The professionals at Cancer Commons get it. Developed as a philanthropic effort that brings together patients, physicians, and scientists to help patients with advanced cancer identify the best treatments, Cancer Commons analyzes an individual’s case and then recommends clinical trial and off-label treatment options that may be appropriate for them, based on the scientific evidence. That’s not an easy task. “Everything we do is focused on the individual patient,” says Deborah Christensen, M.S.N., A.P.R.N., A.O.C.N.S., A.G.C.N.S.-B.C., O.C.N., Oncology Patient Navigator at Cancer Commons.
The Nurse Navigator’s Role at Cancer Commons
In traditional settings, oncology nurse navigators play a key role in caring for cancer patients. They not only ensure that the patient understands the diagnosis and recommended treatment, but they also provide support for family members and caregivers.
“It’s not a small job,” says Lola Rahib, Ph.D., Director of Scientific and Clinical Affairs and Lead Scientist in Pancreatic Cancer at Cancer Commons. And since Cancer Commons is a virtual organization that brings together patients, physicians, and scientists, the role of the patient (nurse) navigator is more complex. “My role is constantly evolving,” says Christensen.
Christensen contacts patients to learn more about their diagnosis and already-tried treatments, then queries them about what they need from Cancer Commons. She puts together a summary of each patient’s situation for Cancer Commons’ virtual tumor boards. Then a team of scientists, oncology physicians, and members of the virtual tumor boards work together to identify appropriate clinical trials for the patient.
The clinical trial system is a labyrinth of winding hallways and dead ends. So instead of providing patients with a list of 50 trials they have to sift through, a virtual tumor board provides a customized list of relevant trials based on the patient’s health, their tumor’s molecular alterations, and their treatment history.

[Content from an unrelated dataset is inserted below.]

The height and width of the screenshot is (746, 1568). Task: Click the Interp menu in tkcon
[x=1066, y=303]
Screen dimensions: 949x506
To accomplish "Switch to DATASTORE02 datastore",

“But treatment options aren’t only about eligibility,” says Christensen, who acts as a liaison and advocate for the patient, their loved ones, and their physicians. “We also ask questions like, how close are the trials to their home? Are they willing to travel for care? And how will participation impact the patient’s quality of life?”
Christensen’s responsibilities also include providing reassurance, education, and encouragement to patients and their family members. Previously tasked with managing nurse navigators for six different cancer centers, Christensen knows which resources to tap for patients and how to access them. She can help remove access barriers, address financial concerns, and help patients receive seamless and timely patient-centered care.

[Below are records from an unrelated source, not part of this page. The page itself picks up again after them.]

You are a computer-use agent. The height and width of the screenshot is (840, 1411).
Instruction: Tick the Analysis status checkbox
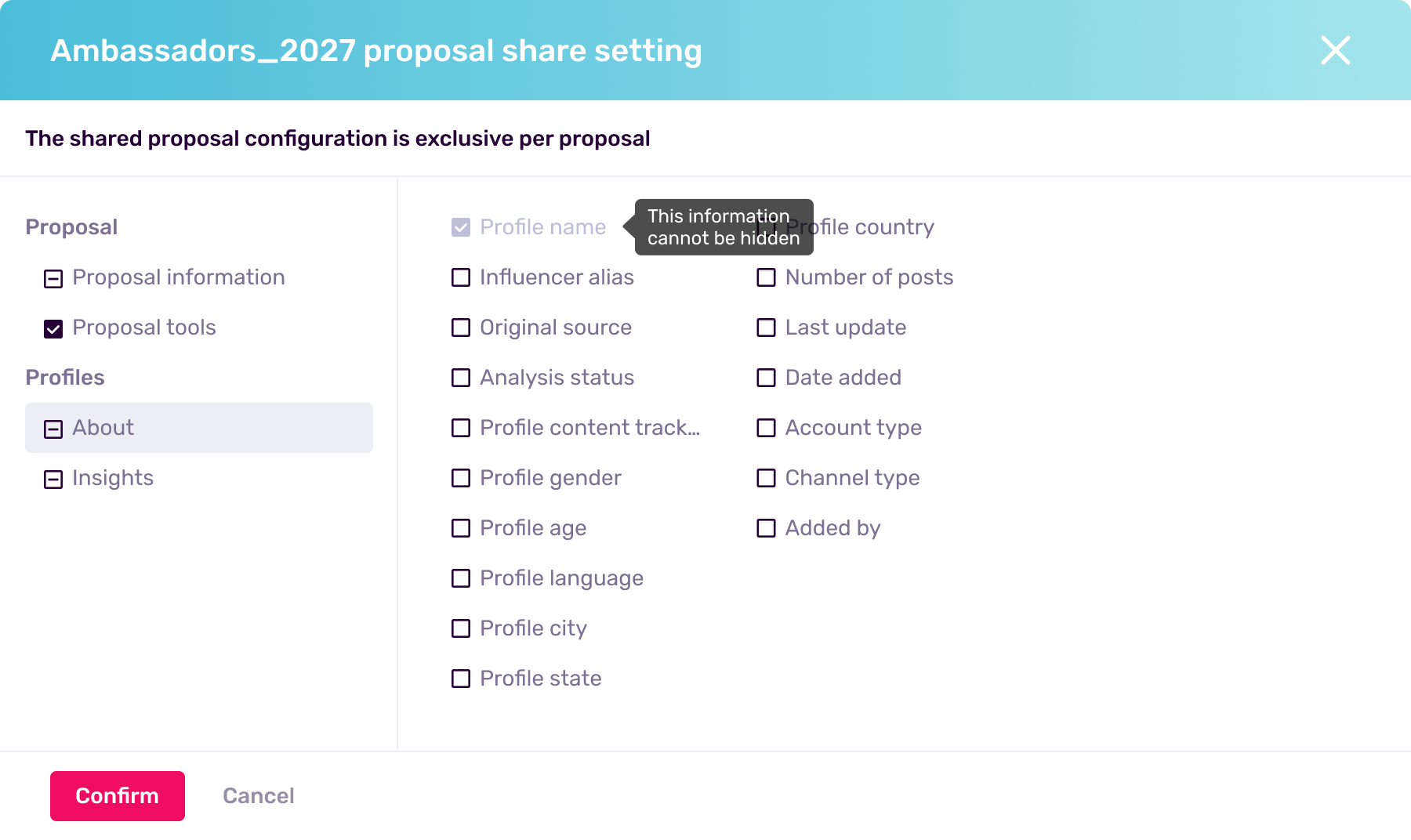461,378
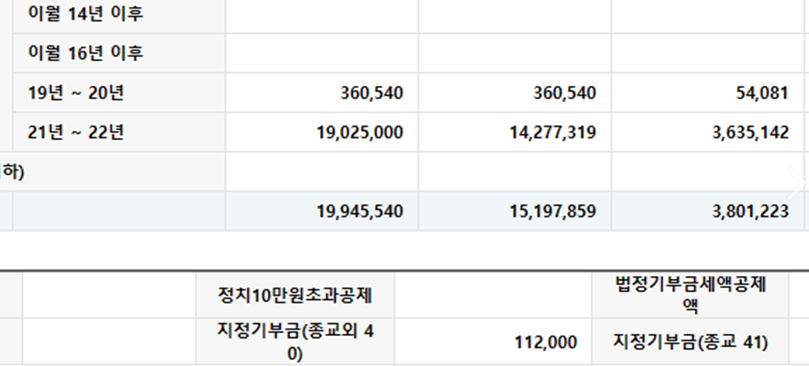Click the right chevron arrow at table edge
809x366 pixels.
coord(798,183)
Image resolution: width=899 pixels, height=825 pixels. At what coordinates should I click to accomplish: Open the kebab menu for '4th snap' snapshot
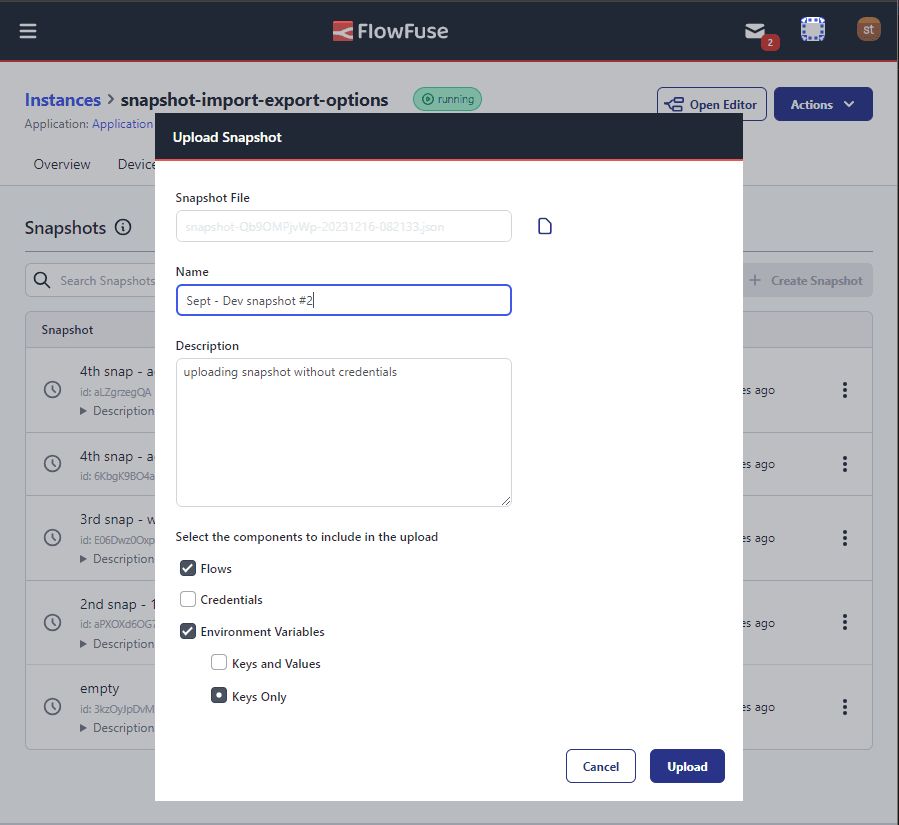844,390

Virtual Tumor Boards at Cancer Commons
Cancer Commons is committed to democratizing cancer care for ALL patients, not just those who have every resource at their fingertips. They accomplish this through virtual tumor boards for cancer patients.”Unfortunately, convening a virtual tumor board is expensive. It takes a multiskilled team to make it happen, including staff to obtain and organize patients’ records, the physician panel, the scientists, data analysts, and the patient navigators,” Rahib says. “We’re not charging patients for these services and we’re brainstorming how we can continue this level of care by leveraging our philanthropy efforts.”
Both Rahib and Christensen maintain that the beauty of Cancer Commons lies in the fact that they’re able to provide an unbiased opinion based on scientific evidence. The patient is always the focus of these efforts. Pancreatic cancer patients have access to the virtual tumor board to review and assess their treatment options.
Unlike other support programs, Cancer Commons works directly with the patient, not the care team. That puts the patient in the driver’s seat. “My role is to complement the scientists’ work, and to help patients get the expert insight they need to receive the best care,” Christensen says.